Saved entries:
* * * *

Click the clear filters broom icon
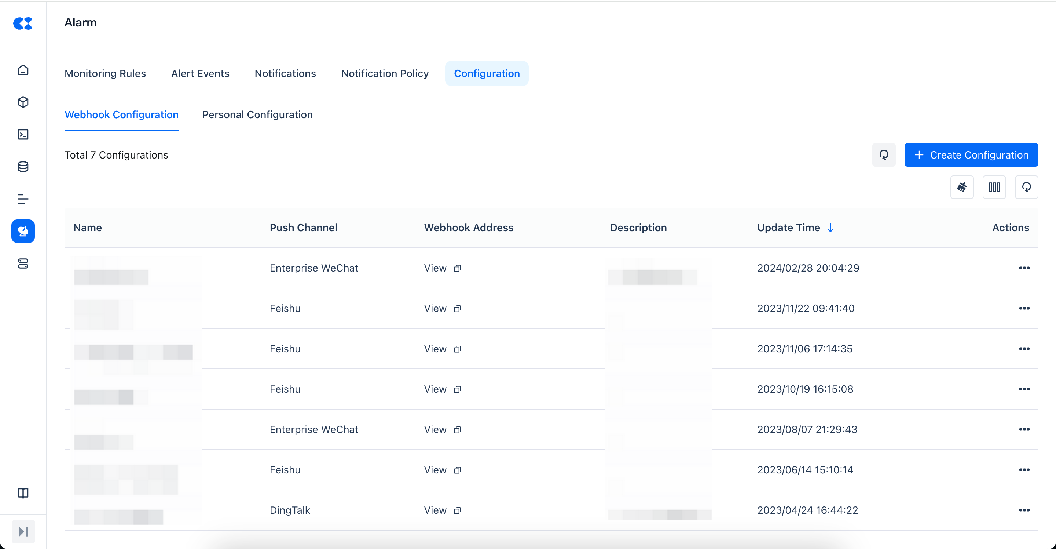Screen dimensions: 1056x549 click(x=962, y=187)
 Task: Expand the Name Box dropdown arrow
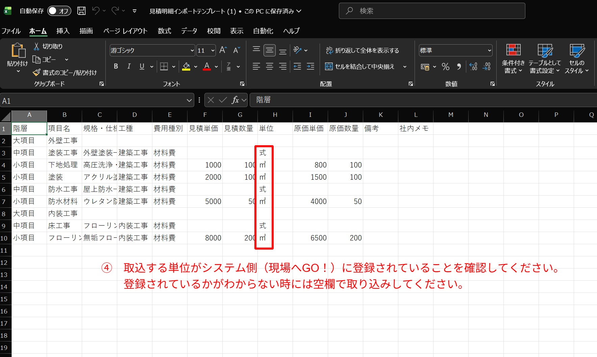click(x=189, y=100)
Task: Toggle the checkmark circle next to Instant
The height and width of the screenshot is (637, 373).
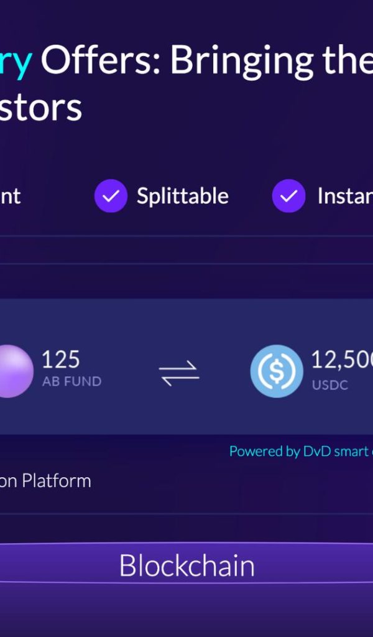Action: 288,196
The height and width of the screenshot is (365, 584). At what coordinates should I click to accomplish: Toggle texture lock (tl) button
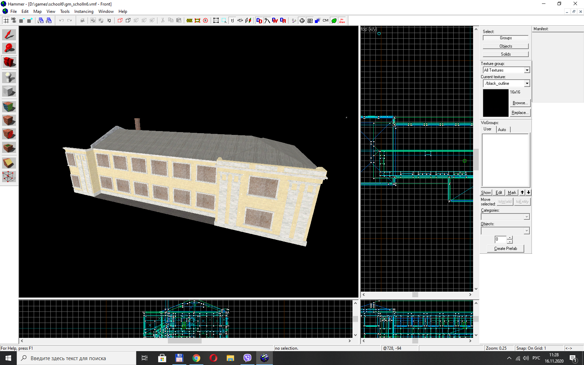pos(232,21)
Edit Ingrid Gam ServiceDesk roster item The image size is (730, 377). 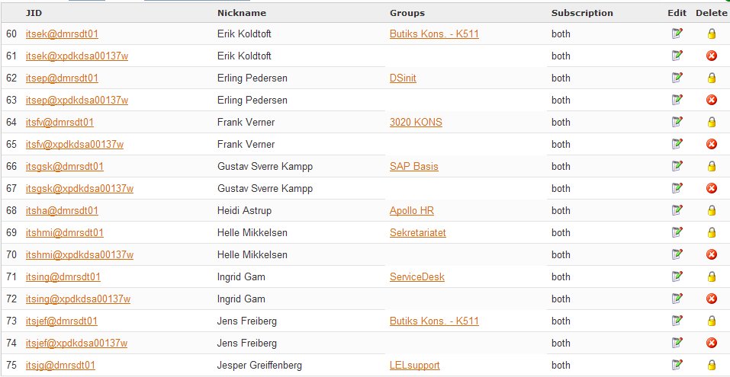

* * * *

GOAL OF THE EXERCISE> Revise the records starting at the line with "Task: Expand the Name Box dropdown arrow" and ending at the end of the records, putting "check circle" in place of "checkmark circle" and changing nothing else. Leave the pictures out of your answer.

COMPLETE RESPONSE>
 Task: Expand the Name Box dropdown arrow
click(x=189, y=100)
Task: Toggle the check circle next to Instant
The height and width of the screenshot is (637, 373).
Action: 288,196
The height and width of the screenshot is (365, 584). At what coordinates should I click to accomplish: Toggle texture lock (tl) button
pos(232,21)
Edit Ingrid Gam ServiceDesk roster item The image size is (730, 377). 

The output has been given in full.